- [Description of the task]
Using the records provided below, locate and copy each line that contains the word "coordinates".

- [Stored data]
# # # # #
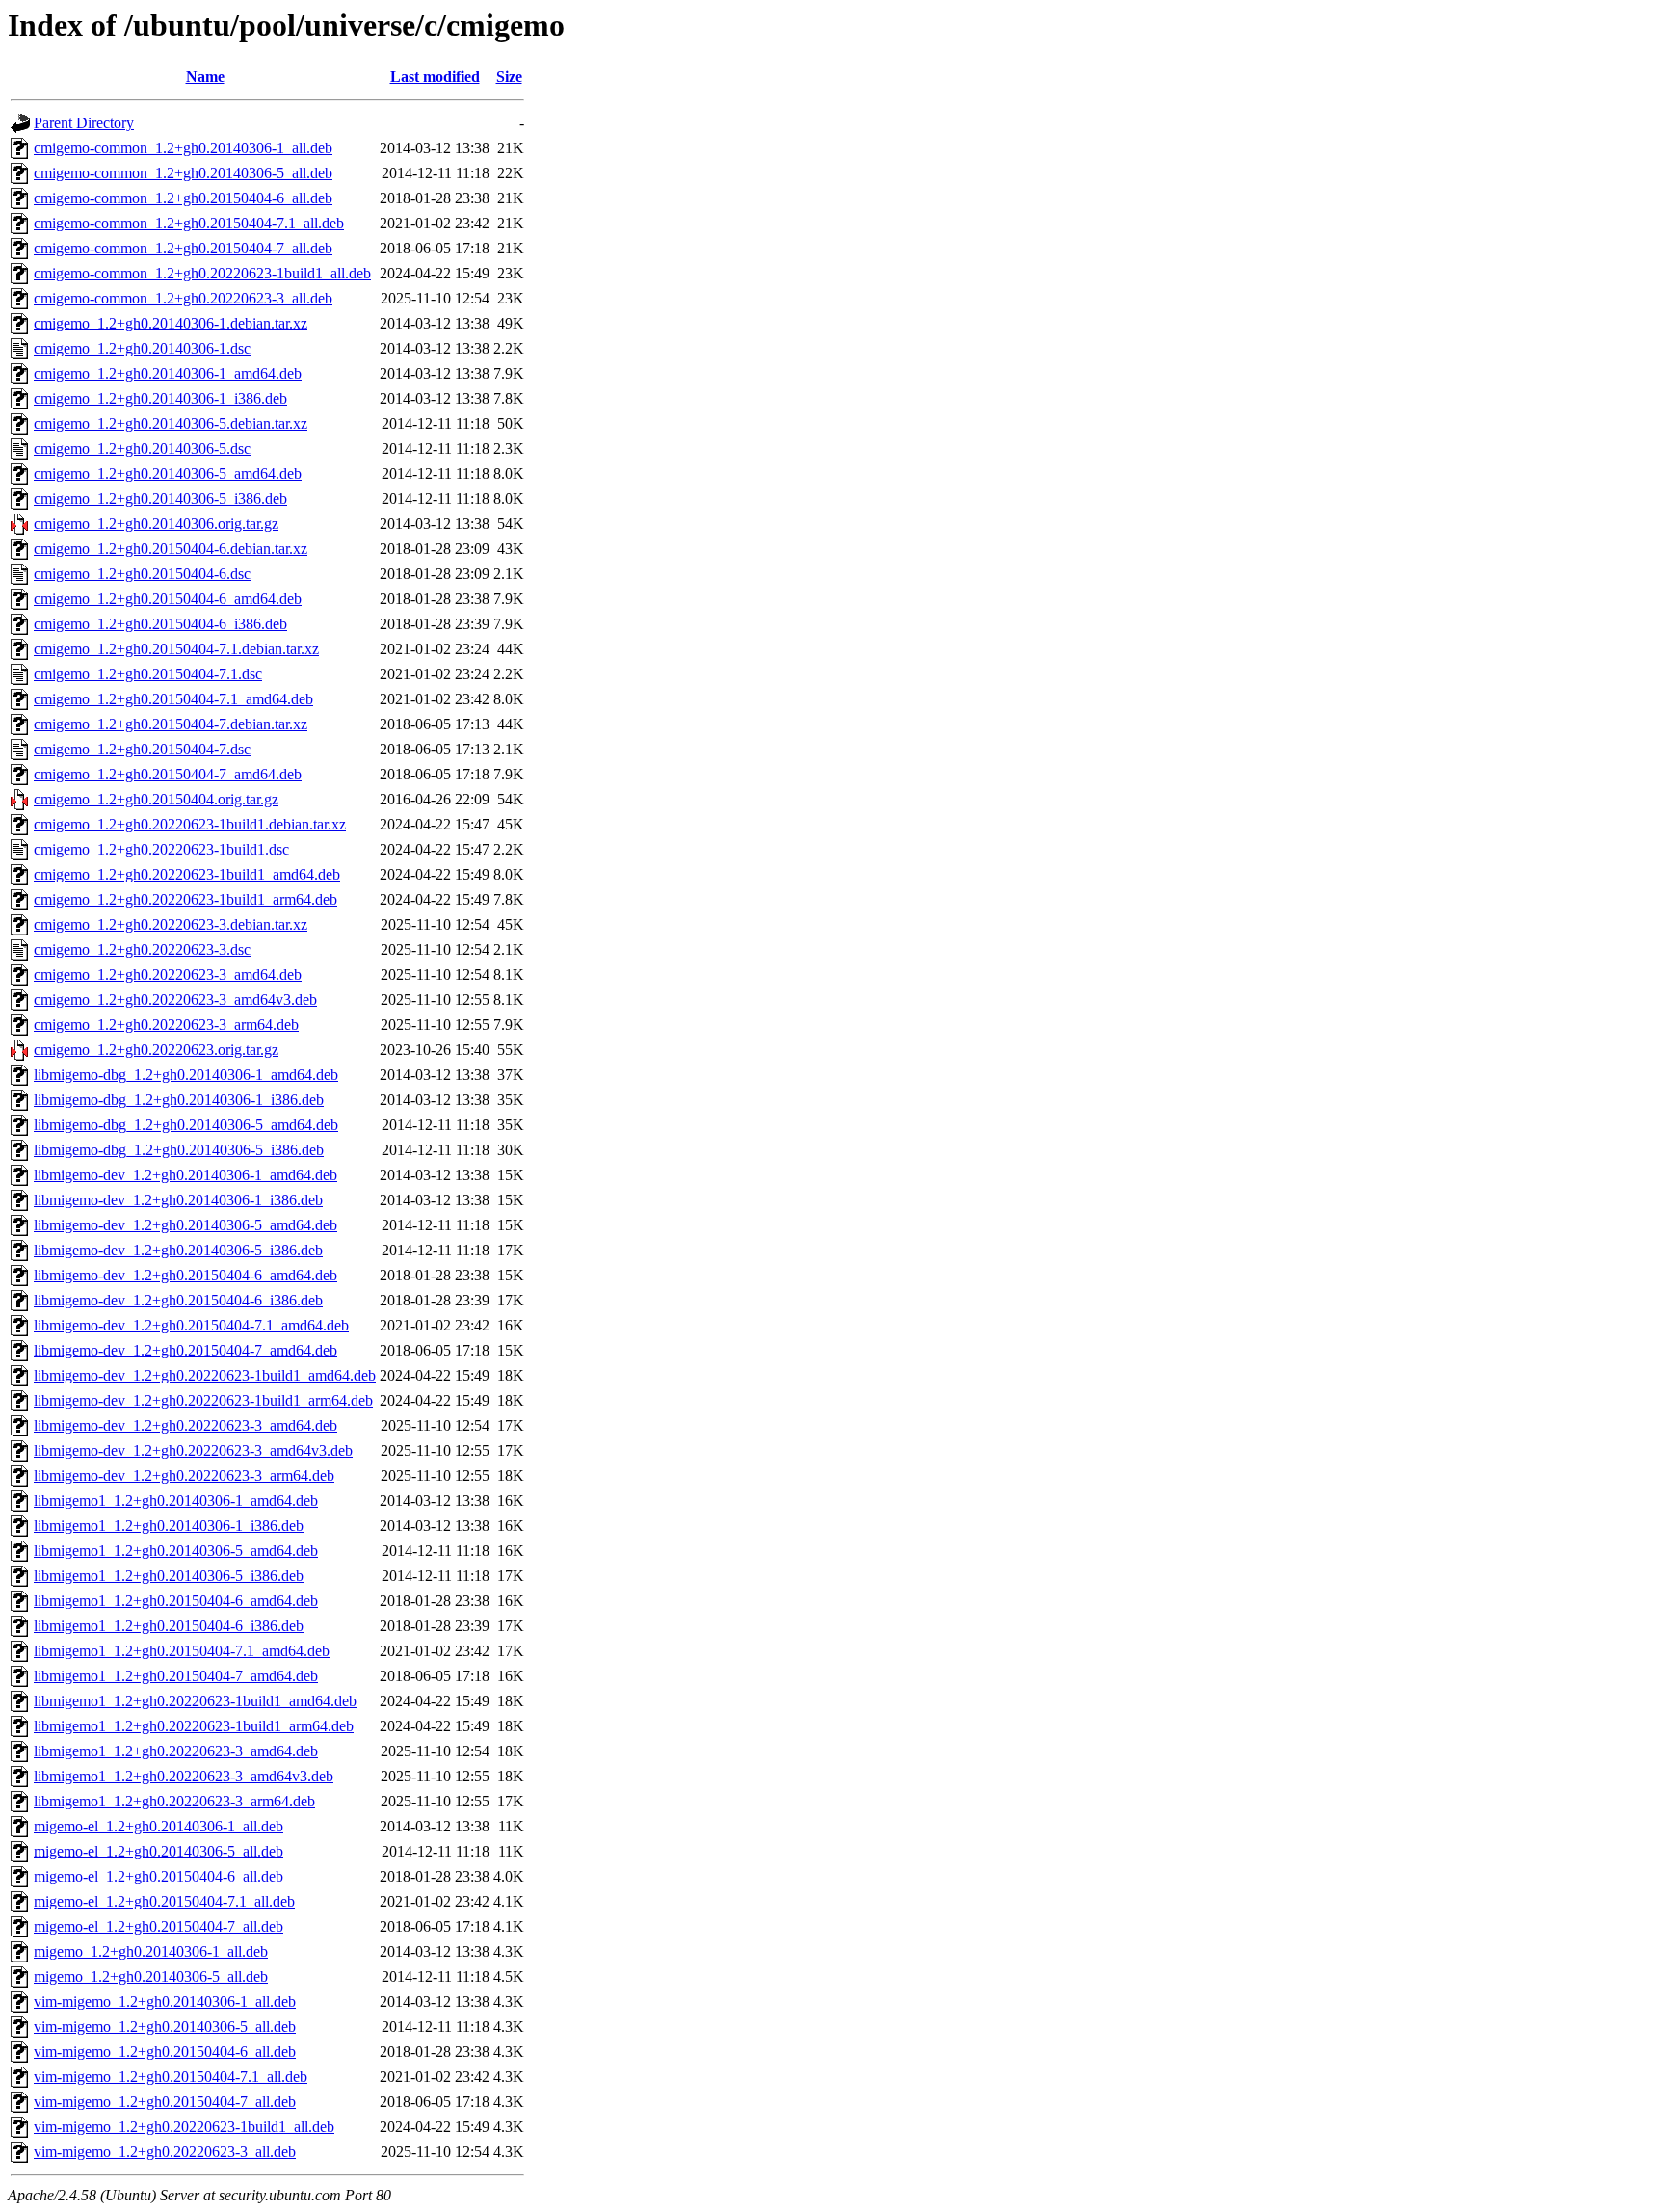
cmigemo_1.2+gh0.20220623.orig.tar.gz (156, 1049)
# # # # #
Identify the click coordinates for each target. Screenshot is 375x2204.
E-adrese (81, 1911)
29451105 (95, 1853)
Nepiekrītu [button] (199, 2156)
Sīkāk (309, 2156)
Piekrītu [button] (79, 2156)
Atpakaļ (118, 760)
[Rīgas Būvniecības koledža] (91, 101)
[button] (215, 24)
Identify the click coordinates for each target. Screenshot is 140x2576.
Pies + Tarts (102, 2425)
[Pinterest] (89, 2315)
# # # # #
- [Exercise solution]
Identify the click coordinates for each target. Screenshot is 375x2204.
Identify the click coordinates for each target. Screenshot is 140x2576.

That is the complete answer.